Wolna Wola, by myśleć, by czynić, by zaniechać, by tworzyć, by burzyć, by kochać, by nienawidzić… by więzić, by wyzwalać. Wolna Wola, by wybierać… Niewolnikiem? Czy Wolnym być? Oto jest pytanie! Oto jest pytanie, które nie my sami, ale Bóg stawia przed nami! Pytanie niezwykle trudne, na które w dzisiejszych czasach jak widać, wielu odpowiedzi właściwej odnaleźć nie umie, a często nawet nie chce.
Bo co to ta Wolność jest, pytają? Do gara nie włożysz, kałduna nie napchasz, kapoty nie uszyjesz, rachunków nie zapłacisz, a po gębie i kłębie zawsze w jej imię dostać możesz! I zawsze dostaniesz, więc po co ona… Ta Wolność! No po co? Pytają i pytają. A ona… ta Wolność, jest po to by żyć!
Żyć życiem Człowieka, Bożego Podobieństwa! Nie Larwy, nie Robaka, czy Bydlątka, ale Człowieka. By być, nie numerem, peselem, regonem, NIPem, nie jednostką statystyczną, nie plikiem w rejestrze, nie targetem… ale Człowiekiem! Stworzeniem Bożym! Czyż to nie wystarczający powód, by tę Wolność ukochać i brać za nią po gębie i dostawać po kłębie? Dla mnie wystarczający aż nadto! Dlatego kocham Ją, tę Wolność, jako Dar od Najwyższego i będę o nią walczył i za nią stawał.
I Wam Braciszkowie z serca to polecam, byście u kresu stojąc nie żałowali, żeście jako Larwy, a nie Ludzie życie swe przeżyli.
piotruchg, 13 października 2019
Ojcze Niebieski!
chcę widzieć cię w życiu mym wywyższonego!
Chcę aby każda sekunda mojego życia była ku Twej chwale.
Chcę uwielbiać cię każdym swoim oddechem.
Wszystko co kiedyś było moje składam u twych stóp.
Wszystko co kiedyś ceniłem, oddaję Tobie.
Tylko z tobą i dla ciebie pragnę żyć!
Jak cudownie jest powrócić w ramiona Stwórcy.

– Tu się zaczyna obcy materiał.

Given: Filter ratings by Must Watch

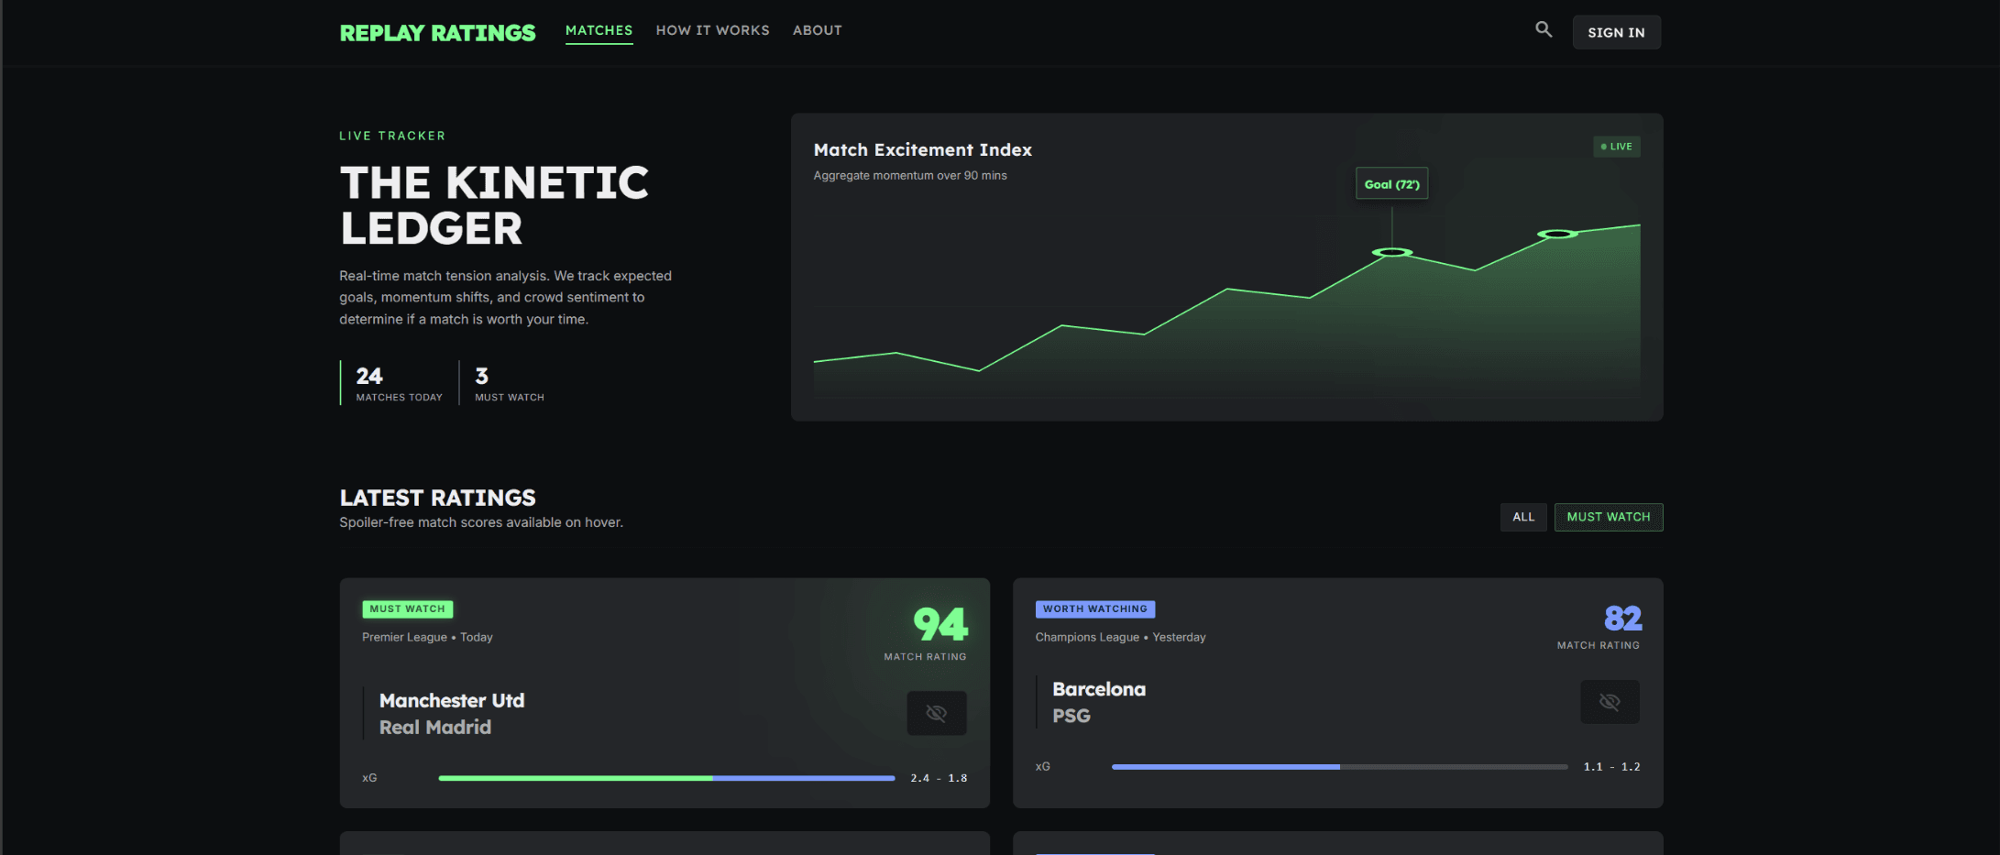Looking at the screenshot, I should (x=1608, y=517).
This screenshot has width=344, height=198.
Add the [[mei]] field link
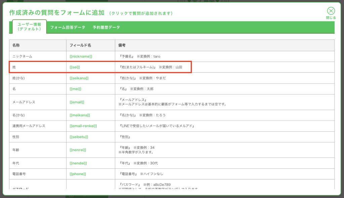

Jak wspaniale jest żyć jak dziecko, którym opiekuje się miłosierny Ojciec.
Jak lekkie staje się życie oddane Bogu.
Jestem wolny, prawdziwie wolny. Wolny od decyzji. Wolny od odpowiedzialności.
Wolny od rozsądku. Wolny od dobra i zła. Wolny od radości i tragedii.
Wolny od euforii i depresji. Wolny od tego co kiedyś było moim życiem.
Panie wypełnij nas Swoim światłem. Wypełnij nas Swoją miłością.
Wypełnij nas Swoim pokojem.
Pozwól nam widzieć świat oczami Twojego Syna, Jezusa Chrystusa. Pozwól nam widzieć nasze siostry i braci tak, jak Ty ich widzisz.
Pozwól nam odczuwać Twoją miłość wobec wszystkich stworzeń.
Pozwól nam przebaczać z taką łatwością z jaką Ty przebaczasz.
Spraw, aby nasze życie było obrazem życia twojego umiłowanego Syna,
W którym miałeś upodobanie…….”
Bo to jest PRAWDZIWA dla nas grzesznych WOLNOŚĆ!